━━━ Rows

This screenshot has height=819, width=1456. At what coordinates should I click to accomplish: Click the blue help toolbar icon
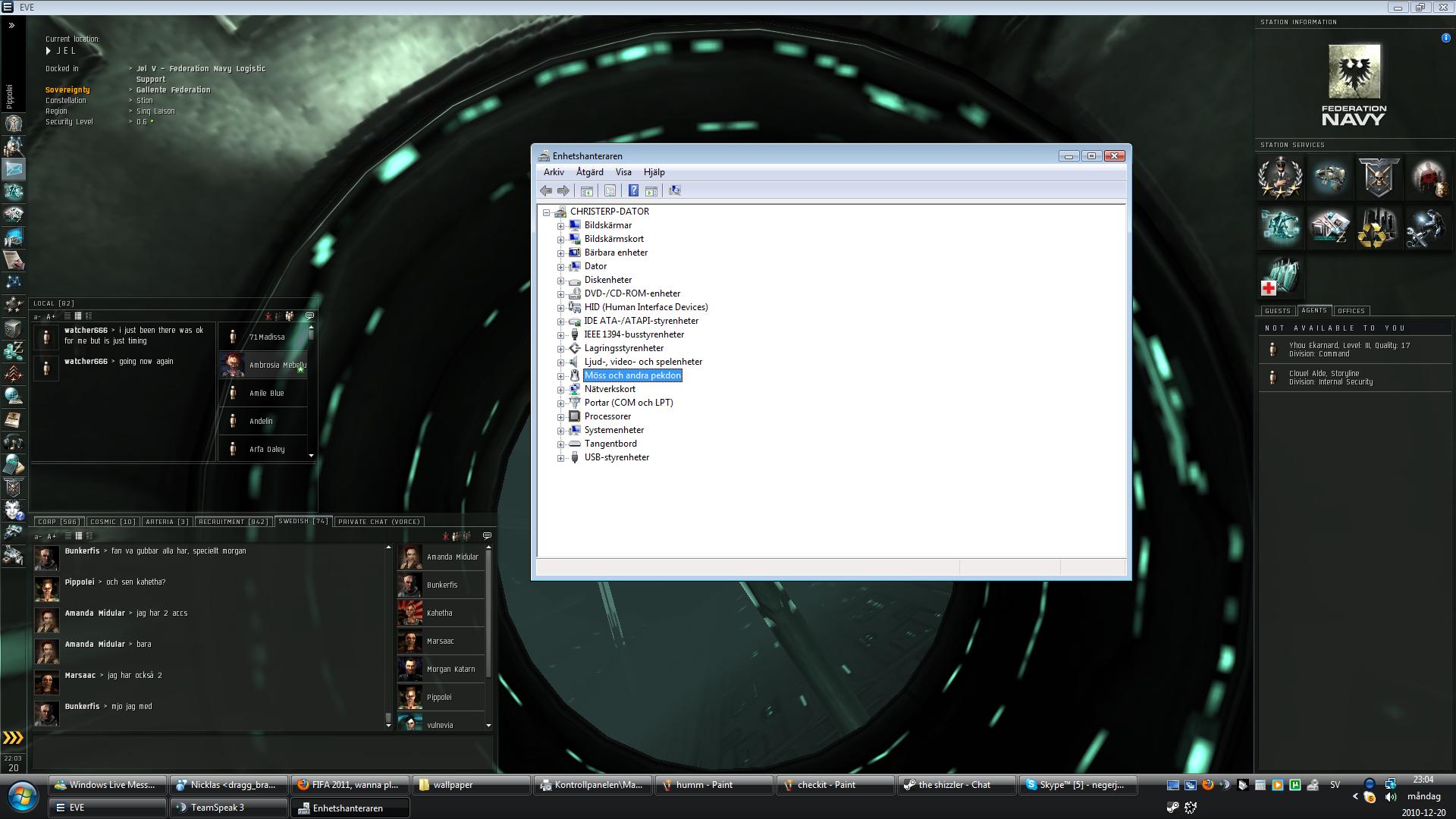pos(633,191)
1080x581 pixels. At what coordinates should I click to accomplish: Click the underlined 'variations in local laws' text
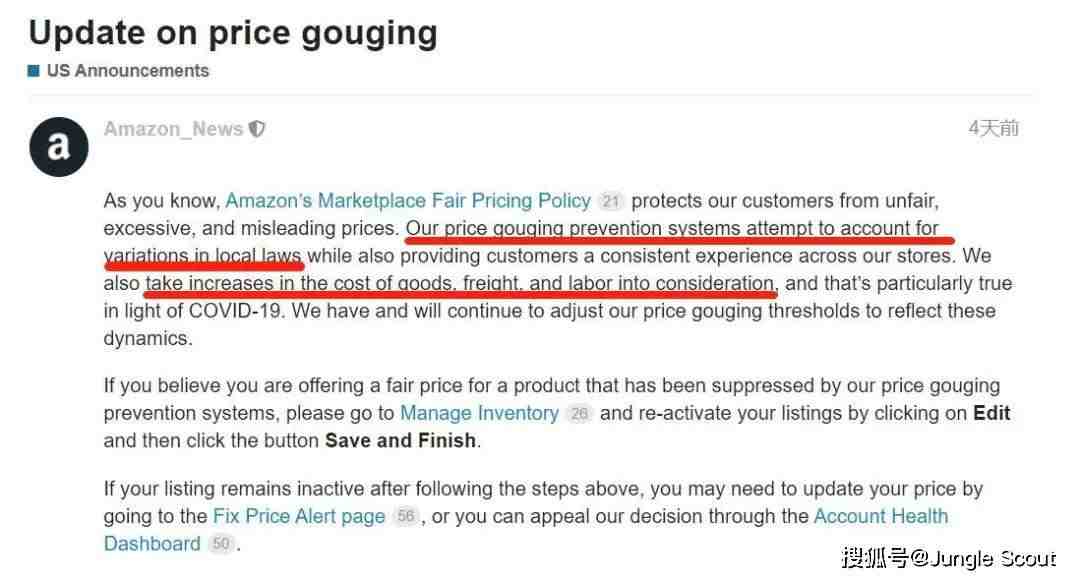202,256
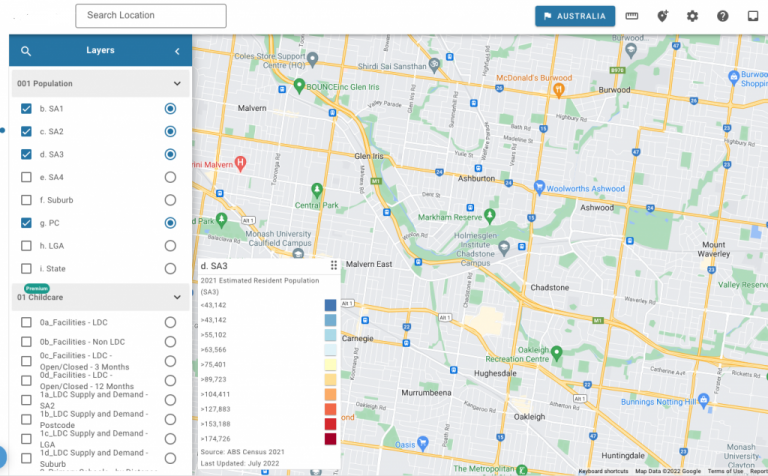The image size is (768, 476).
Task: Click the search icon in Layers panel
Action: pos(26,51)

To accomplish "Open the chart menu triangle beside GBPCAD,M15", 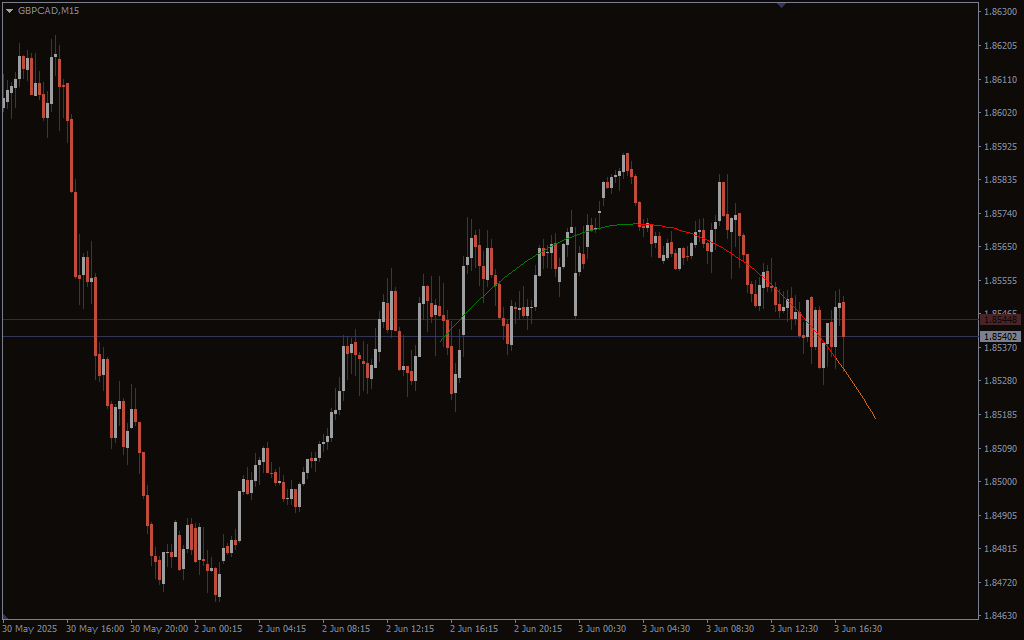I will (9, 10).
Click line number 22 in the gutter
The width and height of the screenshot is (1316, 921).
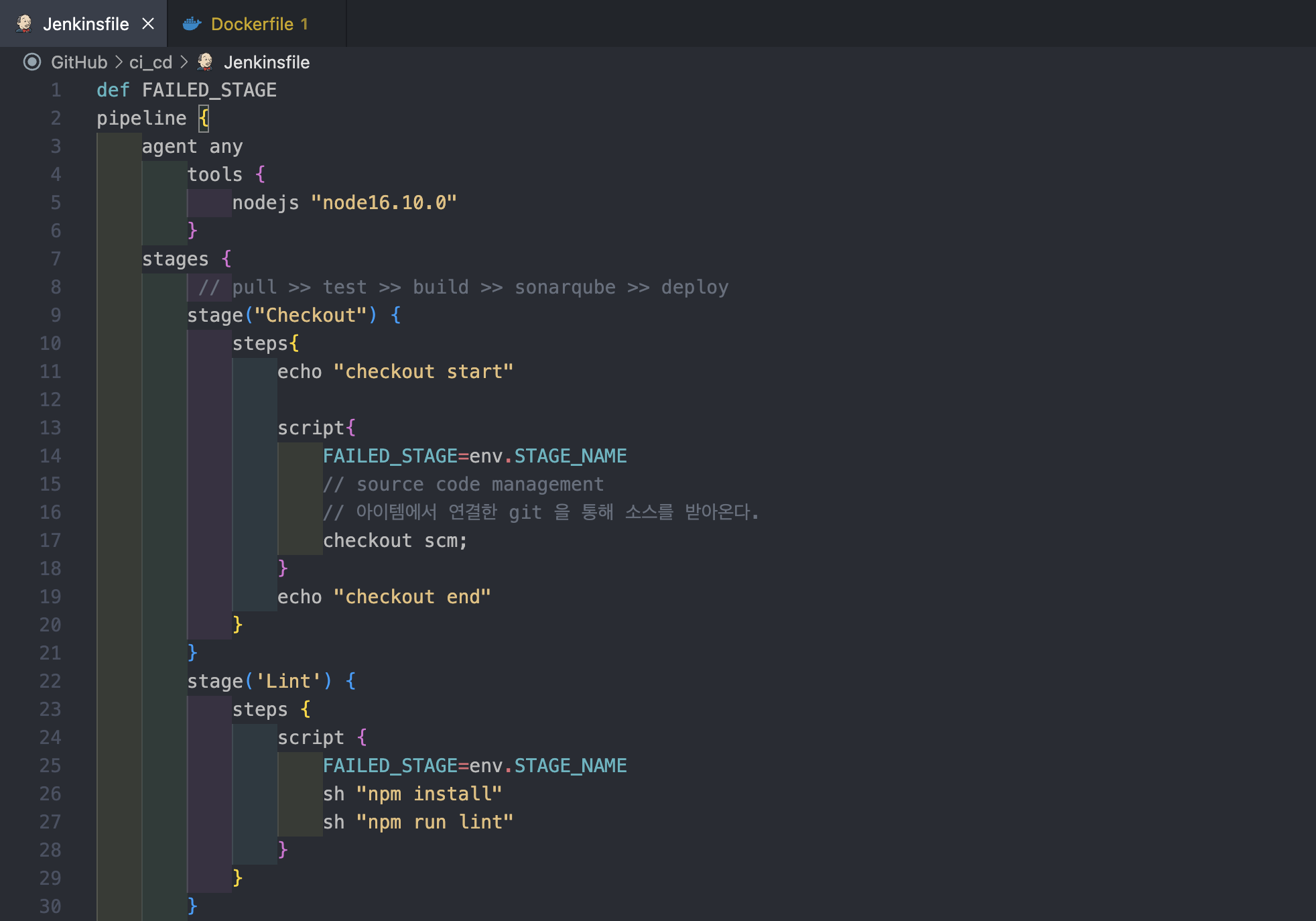pos(50,681)
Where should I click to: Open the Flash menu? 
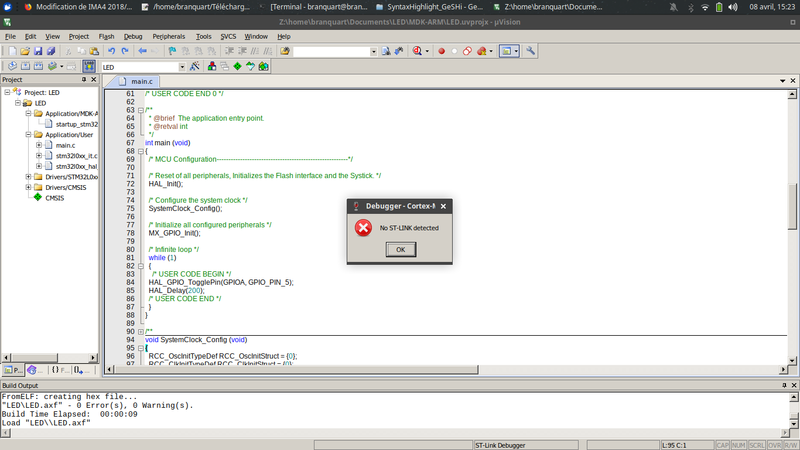point(106,36)
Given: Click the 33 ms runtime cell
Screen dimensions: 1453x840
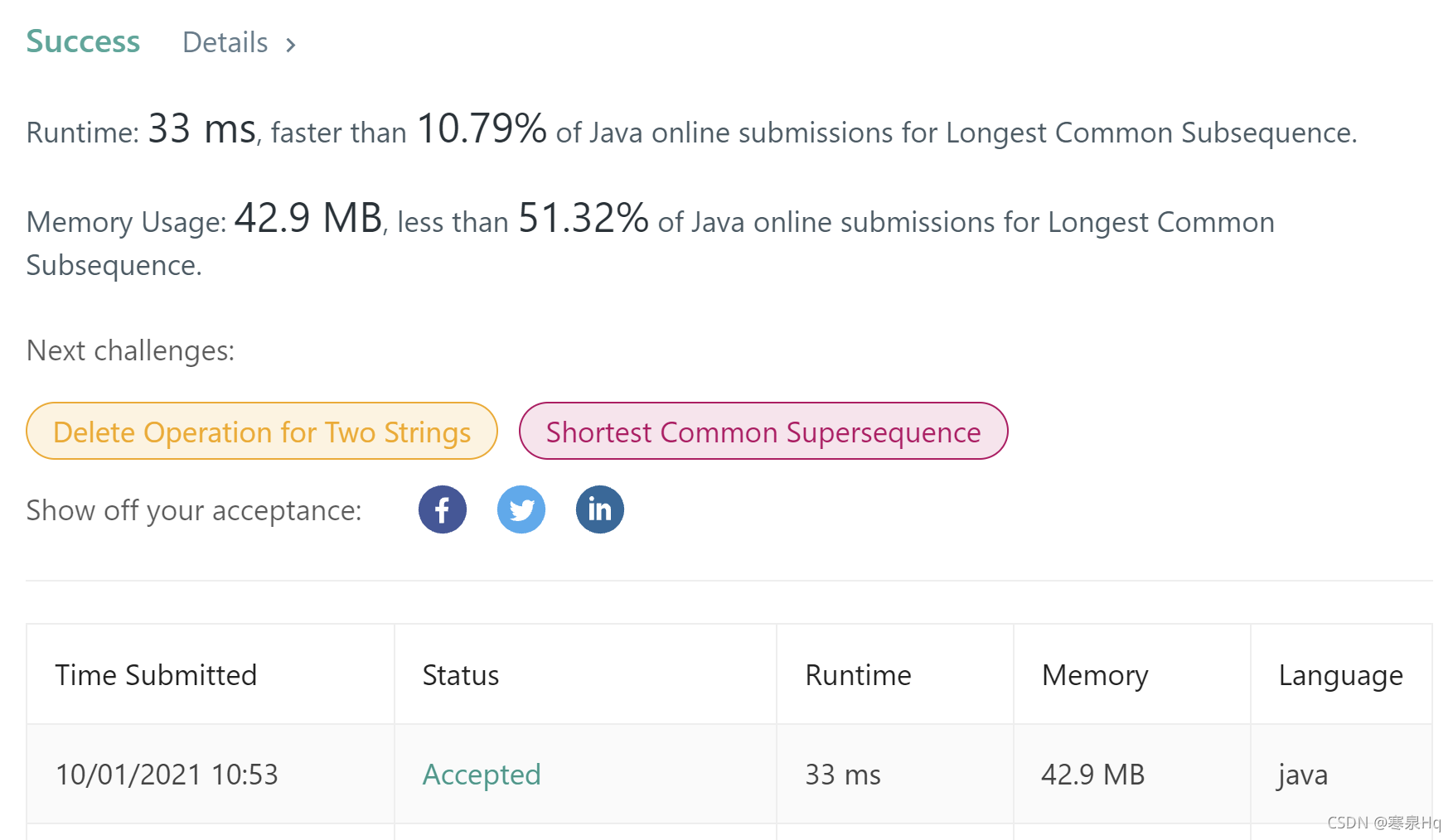Looking at the screenshot, I should pyautogui.click(x=843, y=775).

━━━━━━

Return each line of the entries above that contains the string "height". Matches are case-sensitive.

This screenshot has height=819, width=1456. At what coordinates should I click to accomplish: Click the blue help toolbar icon
The width and height of the screenshot is (1316, 921).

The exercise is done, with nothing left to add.